* _Consignes_:
#1 Pouvez-vous citer le texte sur la place Stanislas en commençant par « Une place exemplaire » et en poursuivant jusqu'à « Siècle des lumières. » ?
#2 Quels types de pièces le texte sur la place Stanislas annonce-t-il pour l'exposition du Musée des beaux-arts de Nancy ? Énumérez-les tous.

* _Texte fourni_:
Une place exemplaire

Par Sophie Flouquet · Le Journal des Arts

Le 21 janvier 2005 - 752 mots

Au XVIIIe siècle, les villes françaises se dotent de larges places qui permettent de dégager des perspectives. Elles constituent l’écrin rêvé pour une statue royale. La place Stanislas en est le parangon.

La place Stanislas de Nancy fut un modèle d’aménagement pour de nombreuses villes européennes. Sa restauration sera l’occasion pour le Musée des beaux-arts de Nancy de présenter, à partir de mai, une grande exposition pluridisciplinaire consacrée à l’urbanisme naissant du XVIIIe siècle. Plans, estampes, maquettes, sculptures, dessins et peintures permettront ainsi de brosser un portrait de la ville européenne du Siècle des lumières.
Construite à l’initiative de Stanislas en l’honneur de son gendre Louis XV, la place royale de Nancy (1752-1755) deviendra le symbole de la réussite de l’urbanisme du XVIIIe siècle, capable de régulariser et de “monumentaliser” la ville, mais aussi de glorifier l’image du roi. Emmanuel Héré de Corny (1705-1763), l’architecte nancéien de Stanislas, ne faisait pourtant que perpétuer un mode d’aménagement urbain né au XVIIe siècle : la place royale, que les intendants de Louis XIV puis de Louis XV s’étaient attachés à promouvoir dans les provinces, sur l’exemple du modèle parisien de la place Louis-le-Grand (actuelle place Vendôme). L’ouverture d’une place, souvent dirigée par un architecte du roi dépêché de Paris, permettait de dégager des perspectives mais aussi de reconstruire un quartier d’après un ordonnancement rigoureux, constituant l’écrin d’une statue royale, équestre ou pédestre. Un modèle d’architecture absolutiste était né.

* _Données fournies_:

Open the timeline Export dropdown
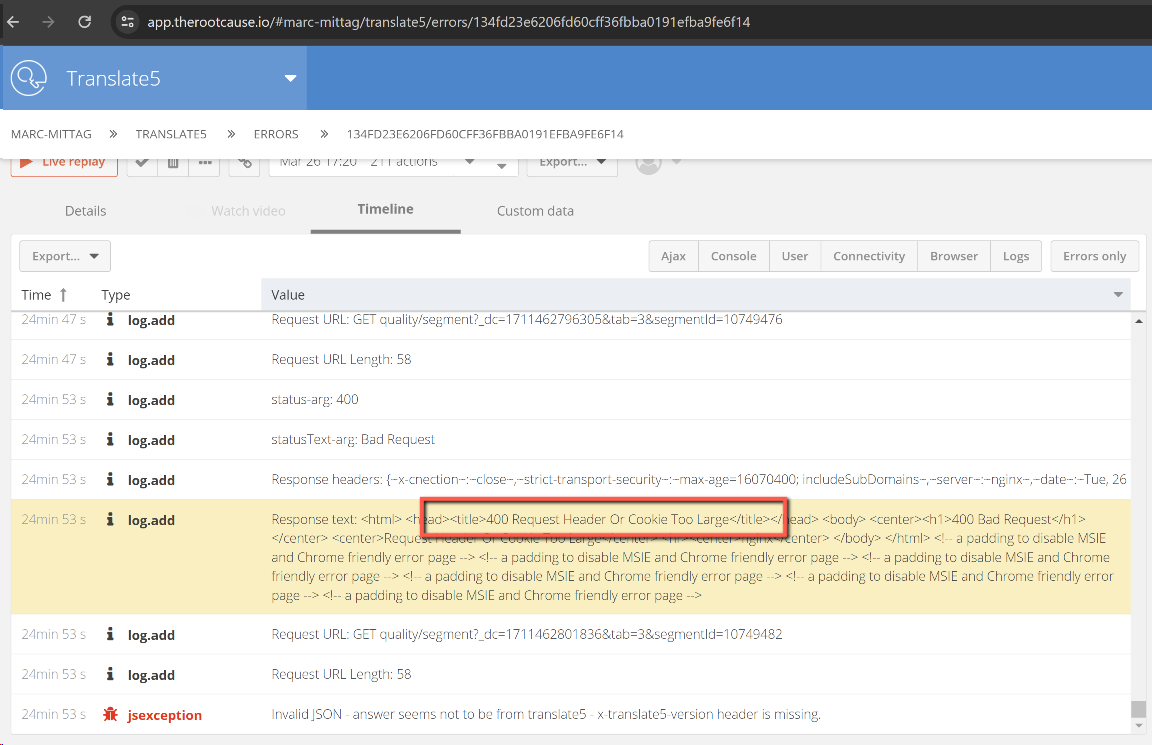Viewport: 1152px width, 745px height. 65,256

---

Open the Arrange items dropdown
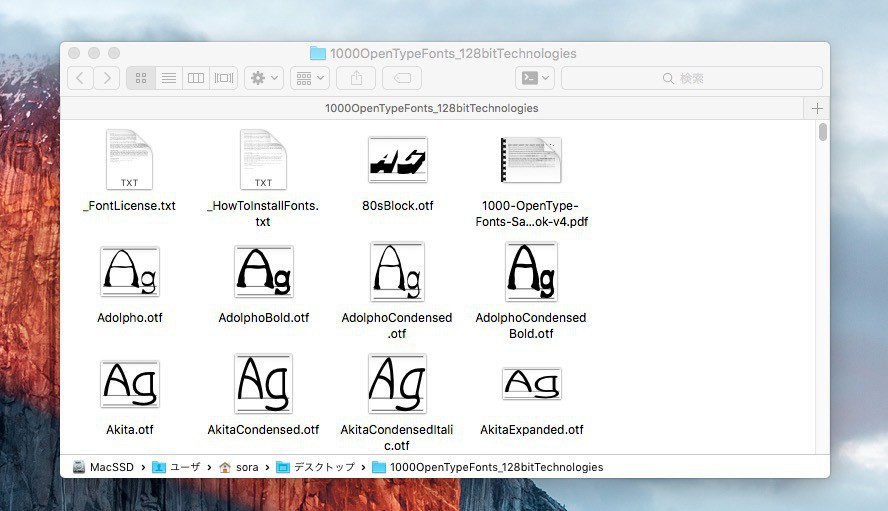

...

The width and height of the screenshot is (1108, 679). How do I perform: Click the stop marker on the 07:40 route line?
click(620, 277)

* _Corrigé_:
#1
Une place exemplaire

Par Sophie Flouquet · Le Journal des Arts

Le 21 janvier 2005 - 752 mots

Au XVIIIe siècle, les villes françaises se dotent de larges places qui permettent de dégager des perspectives. Elles constituent l’écrin rêvé pour une statue royale. La place Stanislas en est le parangon.

La place Stanislas de Nancy fut un modèle d’aménagement pour de nombreuses villes européennes. Sa restauration sera l’occasion pour le Musée des beaux-arts de Nancy de présenter, à partir de mai, une grande exposition pluridisciplinaire consacrée à l’urbanisme naissant du XVIIIe siècle. Plans, estampes, maquettes, sculptures, dessins et peintures permettront ainsi de brosser un portrait de la ville européenne du Siècle des lumières.

#2 Plans, estampes, maquettes, sculptures, dessins et peintures.